◆ Selected passage ◆

--------------------------------------------------

After what seemed like a long time, Cam moved to a vertical position and then methodically stroked his way back to the surface. He blew his snorkel clear, took a long whistling breath, and came upright in the water. He lifted the white mask up onto his forehead, covered his nose with a cupped hand and snorted. Then he grinned.
“How is it?” I yelled. His grin expanded. A wonderful white-toothed, mouth stretching, grin of sheer teen-age joy.
He yelled back, “Phil, it just doesn’t get any better!”
That was Sunday, July 2, 1955. Forty years ago. Cam was absolutely right…It just doesn’t get any better!
The More Things Change…
Forty years. Wow! Twice as long as DIVER Magazine is old. The next thought that usually comes to mind is, “Things are sure different now.” Things? Like what? “Well, diving equipment sure has changed!”. I wonder. In many ways, the diving gear of forty years ago is more like today’s equipment than the gear of, say, twenty-five years ago. Perhaps it’s like the man that says: “The more things change, the more they remain the same.” For example, drysuits have certainly come back with a vengeance! (Albeit with some design improvements.) Twenty-five years ago, only commercial divers wore drysuits, while virtually everyone sport diver owned a ‘custom’ wet suit. Our gumrubber dry suits of the fifties were about the same as today’s ‘shell’ suits – some even had zipper entry and an external inlet valve. Most were neck, waist, or front-entry, however, and were equalized by blowing air from your mask under the face seal. (No neck seals!) How do you get it out on the ascent? Well, some suits had one-way, ‘flutter valves’ on the back of the neck or the top of the hood. Most of us eschewed such frills and depended on throwing the head back, stretching the neck like a goose, and expanding air would burst out of the two hollows of your throat. (Boy, I’d hate to have to do that, now that I look like ‘Jabba the Hutt!”)…..

--------------------------------------------------

◆ Record list ◆
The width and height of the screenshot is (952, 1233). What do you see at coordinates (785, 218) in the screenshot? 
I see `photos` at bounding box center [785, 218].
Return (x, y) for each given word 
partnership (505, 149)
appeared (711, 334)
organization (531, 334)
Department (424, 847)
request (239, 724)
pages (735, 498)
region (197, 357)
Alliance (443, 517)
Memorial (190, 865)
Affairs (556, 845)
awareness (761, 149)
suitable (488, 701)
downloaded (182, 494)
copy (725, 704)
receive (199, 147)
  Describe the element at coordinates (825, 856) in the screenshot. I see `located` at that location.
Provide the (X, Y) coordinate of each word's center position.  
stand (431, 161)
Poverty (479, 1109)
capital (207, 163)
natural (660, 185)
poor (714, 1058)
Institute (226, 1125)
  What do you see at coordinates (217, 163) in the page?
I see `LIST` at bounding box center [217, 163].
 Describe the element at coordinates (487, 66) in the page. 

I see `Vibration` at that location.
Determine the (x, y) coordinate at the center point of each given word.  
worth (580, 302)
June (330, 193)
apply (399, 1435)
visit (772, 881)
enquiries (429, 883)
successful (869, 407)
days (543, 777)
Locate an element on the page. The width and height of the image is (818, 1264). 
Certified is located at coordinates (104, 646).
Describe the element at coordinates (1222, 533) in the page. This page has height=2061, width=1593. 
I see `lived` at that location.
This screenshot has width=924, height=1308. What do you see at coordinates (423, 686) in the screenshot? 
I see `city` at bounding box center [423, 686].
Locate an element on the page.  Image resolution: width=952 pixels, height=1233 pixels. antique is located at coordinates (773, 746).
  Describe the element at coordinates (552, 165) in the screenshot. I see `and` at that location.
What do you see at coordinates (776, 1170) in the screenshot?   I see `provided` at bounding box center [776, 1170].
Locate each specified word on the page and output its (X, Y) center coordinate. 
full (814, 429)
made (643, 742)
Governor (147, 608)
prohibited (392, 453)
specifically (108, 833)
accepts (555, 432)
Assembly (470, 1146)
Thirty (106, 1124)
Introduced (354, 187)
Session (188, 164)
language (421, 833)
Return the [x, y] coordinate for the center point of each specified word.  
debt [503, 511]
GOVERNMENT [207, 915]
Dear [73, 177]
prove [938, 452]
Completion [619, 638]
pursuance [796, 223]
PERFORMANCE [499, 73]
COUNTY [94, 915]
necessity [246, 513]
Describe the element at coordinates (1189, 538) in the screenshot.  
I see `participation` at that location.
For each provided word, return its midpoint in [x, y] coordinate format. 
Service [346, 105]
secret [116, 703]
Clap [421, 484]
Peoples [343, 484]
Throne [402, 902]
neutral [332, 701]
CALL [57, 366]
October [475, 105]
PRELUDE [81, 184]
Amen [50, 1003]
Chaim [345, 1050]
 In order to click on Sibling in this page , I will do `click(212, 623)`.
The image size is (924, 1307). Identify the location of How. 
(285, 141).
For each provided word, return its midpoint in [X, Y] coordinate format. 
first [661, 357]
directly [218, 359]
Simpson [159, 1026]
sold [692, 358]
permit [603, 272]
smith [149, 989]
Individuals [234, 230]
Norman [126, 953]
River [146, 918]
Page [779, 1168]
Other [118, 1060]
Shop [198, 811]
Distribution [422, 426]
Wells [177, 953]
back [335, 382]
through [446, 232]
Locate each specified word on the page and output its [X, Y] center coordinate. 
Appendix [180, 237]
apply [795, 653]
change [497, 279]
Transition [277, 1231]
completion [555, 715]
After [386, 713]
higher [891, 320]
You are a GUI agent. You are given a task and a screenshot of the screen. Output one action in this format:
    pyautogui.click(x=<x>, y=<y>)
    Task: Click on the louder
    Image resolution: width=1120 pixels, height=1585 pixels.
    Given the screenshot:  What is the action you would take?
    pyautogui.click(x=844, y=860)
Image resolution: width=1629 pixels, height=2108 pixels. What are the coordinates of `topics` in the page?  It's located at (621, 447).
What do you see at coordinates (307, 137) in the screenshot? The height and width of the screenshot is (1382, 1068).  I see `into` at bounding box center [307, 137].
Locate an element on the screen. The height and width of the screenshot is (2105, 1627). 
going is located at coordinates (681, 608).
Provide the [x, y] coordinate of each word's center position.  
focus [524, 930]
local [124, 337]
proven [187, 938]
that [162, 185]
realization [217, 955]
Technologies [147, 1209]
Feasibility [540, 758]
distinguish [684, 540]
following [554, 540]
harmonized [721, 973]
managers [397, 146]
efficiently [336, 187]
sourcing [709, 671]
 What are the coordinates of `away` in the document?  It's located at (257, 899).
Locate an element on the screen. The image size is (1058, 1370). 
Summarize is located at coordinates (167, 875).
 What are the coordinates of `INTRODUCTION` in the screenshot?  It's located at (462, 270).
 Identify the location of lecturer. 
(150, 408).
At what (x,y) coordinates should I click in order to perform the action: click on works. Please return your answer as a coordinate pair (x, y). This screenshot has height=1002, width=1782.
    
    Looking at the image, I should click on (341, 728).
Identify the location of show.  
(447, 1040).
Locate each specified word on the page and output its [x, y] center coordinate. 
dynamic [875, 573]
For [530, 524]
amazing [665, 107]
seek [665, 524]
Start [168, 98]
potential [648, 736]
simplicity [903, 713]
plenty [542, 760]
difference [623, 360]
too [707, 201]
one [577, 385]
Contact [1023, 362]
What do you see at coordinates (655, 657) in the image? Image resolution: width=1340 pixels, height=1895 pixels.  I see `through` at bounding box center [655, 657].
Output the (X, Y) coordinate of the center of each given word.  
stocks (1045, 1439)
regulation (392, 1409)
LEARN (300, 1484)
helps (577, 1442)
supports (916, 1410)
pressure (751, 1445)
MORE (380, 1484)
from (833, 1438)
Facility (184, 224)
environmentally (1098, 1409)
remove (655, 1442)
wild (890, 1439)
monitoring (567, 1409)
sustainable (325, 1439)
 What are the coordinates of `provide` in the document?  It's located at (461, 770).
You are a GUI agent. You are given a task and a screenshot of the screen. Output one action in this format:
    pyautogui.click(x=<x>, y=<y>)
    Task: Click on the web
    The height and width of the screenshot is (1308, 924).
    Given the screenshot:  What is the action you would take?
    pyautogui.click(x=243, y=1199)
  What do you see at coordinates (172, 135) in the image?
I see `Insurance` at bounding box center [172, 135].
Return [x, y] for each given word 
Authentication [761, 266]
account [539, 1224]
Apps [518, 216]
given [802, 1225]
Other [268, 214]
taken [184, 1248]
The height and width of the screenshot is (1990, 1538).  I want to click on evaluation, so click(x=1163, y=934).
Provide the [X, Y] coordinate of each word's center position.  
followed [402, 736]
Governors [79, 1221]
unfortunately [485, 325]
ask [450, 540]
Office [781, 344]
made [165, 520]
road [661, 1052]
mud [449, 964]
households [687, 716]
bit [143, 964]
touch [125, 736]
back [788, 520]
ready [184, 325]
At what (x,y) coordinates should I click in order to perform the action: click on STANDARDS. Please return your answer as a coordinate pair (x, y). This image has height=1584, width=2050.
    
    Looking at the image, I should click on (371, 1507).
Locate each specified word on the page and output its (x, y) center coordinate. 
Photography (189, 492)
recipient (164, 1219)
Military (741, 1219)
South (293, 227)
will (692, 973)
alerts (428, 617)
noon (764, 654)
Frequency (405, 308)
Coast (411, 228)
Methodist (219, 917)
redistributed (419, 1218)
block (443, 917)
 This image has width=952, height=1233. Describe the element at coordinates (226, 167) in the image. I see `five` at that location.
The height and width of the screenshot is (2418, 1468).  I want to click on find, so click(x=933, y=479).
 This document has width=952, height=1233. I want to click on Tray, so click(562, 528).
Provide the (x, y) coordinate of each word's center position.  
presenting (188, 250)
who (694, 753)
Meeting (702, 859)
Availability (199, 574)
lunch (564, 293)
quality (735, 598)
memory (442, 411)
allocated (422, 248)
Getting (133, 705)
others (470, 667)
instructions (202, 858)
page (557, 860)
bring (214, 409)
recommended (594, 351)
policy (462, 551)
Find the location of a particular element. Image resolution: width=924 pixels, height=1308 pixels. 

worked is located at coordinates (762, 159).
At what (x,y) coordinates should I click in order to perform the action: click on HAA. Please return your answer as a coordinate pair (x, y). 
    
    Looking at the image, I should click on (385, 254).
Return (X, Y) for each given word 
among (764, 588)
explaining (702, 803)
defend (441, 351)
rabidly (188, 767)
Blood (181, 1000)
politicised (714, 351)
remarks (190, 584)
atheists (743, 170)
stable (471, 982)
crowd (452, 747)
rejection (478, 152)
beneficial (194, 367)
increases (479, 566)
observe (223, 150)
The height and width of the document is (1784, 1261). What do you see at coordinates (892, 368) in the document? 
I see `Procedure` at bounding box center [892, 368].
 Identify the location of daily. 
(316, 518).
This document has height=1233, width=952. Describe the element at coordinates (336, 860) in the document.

--------------------------------------------------

◆ Problems and tasks ◆
1. What types of entry does the diving memoir say the dry suits of the fifties had? List them all.
2. In the entries, replace "center" with "middle" in the lines starting at the one containing "awareness (761, 149)" and ending at the one containing "capital (207, 163)". Give back only those lines.

◆ Solutions ◆
1. zipper entry, neck entry, waist entry, front entry

2.
awareness (761, 149)
suitable (488, 701)
downloaded (182, 494)
copy (725, 704)
receive (199, 147)
  Describe the element at coordinates (825, 856) in the screenshot. I see `located` at that location.
Provide the (X, Y) coordinate of each word's middle position.  
stand (431, 161)
Poverty (479, 1109)
capital (207, 163)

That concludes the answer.